Content starts

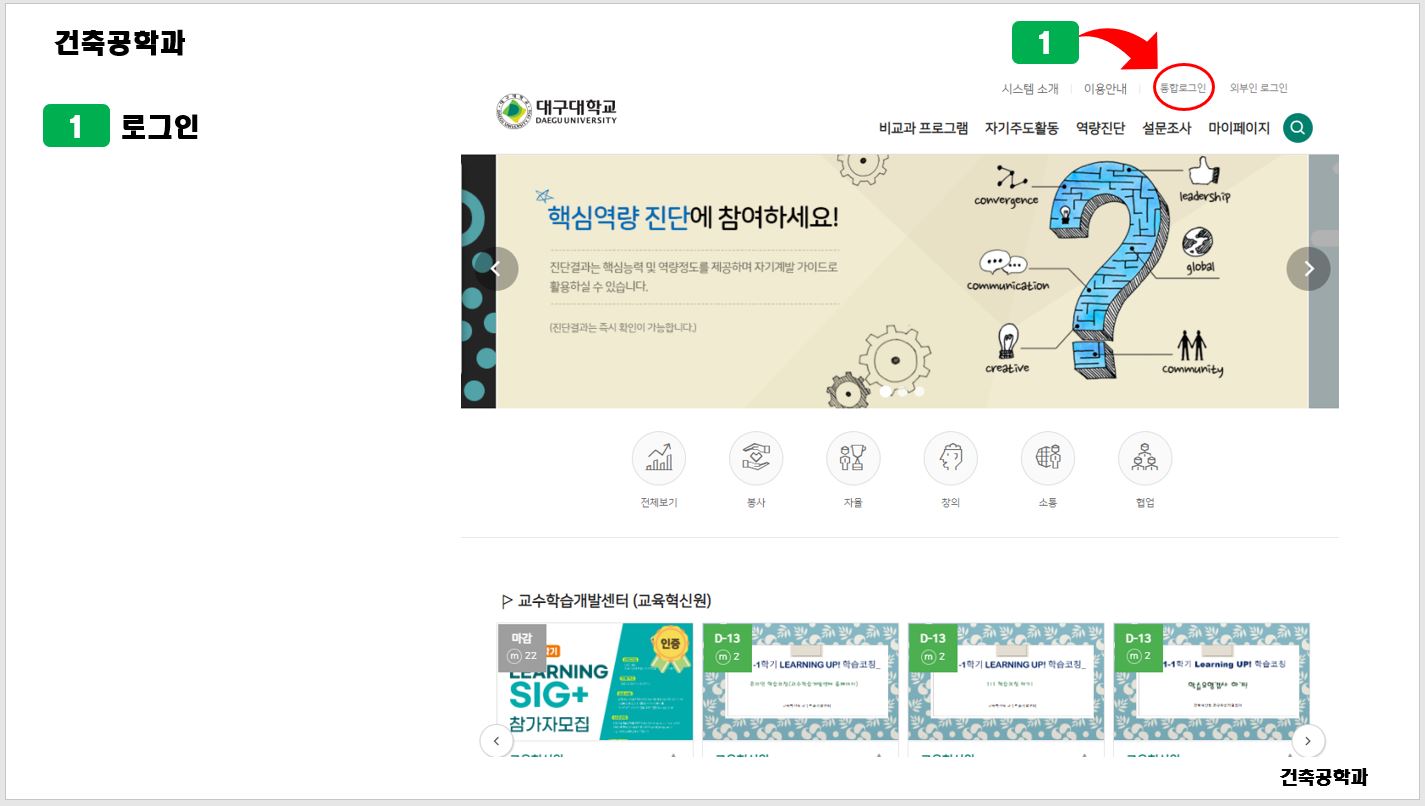Choose the 자율 trophy icon
Viewport: 1425px width, 806px height.
(853, 459)
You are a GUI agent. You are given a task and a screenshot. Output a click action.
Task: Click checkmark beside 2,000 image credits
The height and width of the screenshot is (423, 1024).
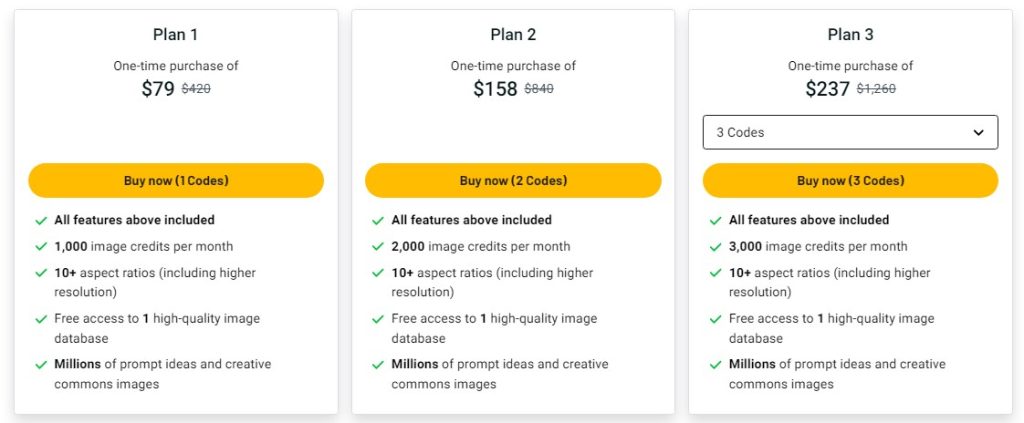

Content ends

(WHAT IS EXPECTED):
For this exercise, find all lines in the records containing the word "screenshot" and copy them.

(RESULT FOR THIS TASK):
You are a GUI agent. You are given a task and a screenshot. Output a click action.
The height and width of the screenshot is (423, 1024).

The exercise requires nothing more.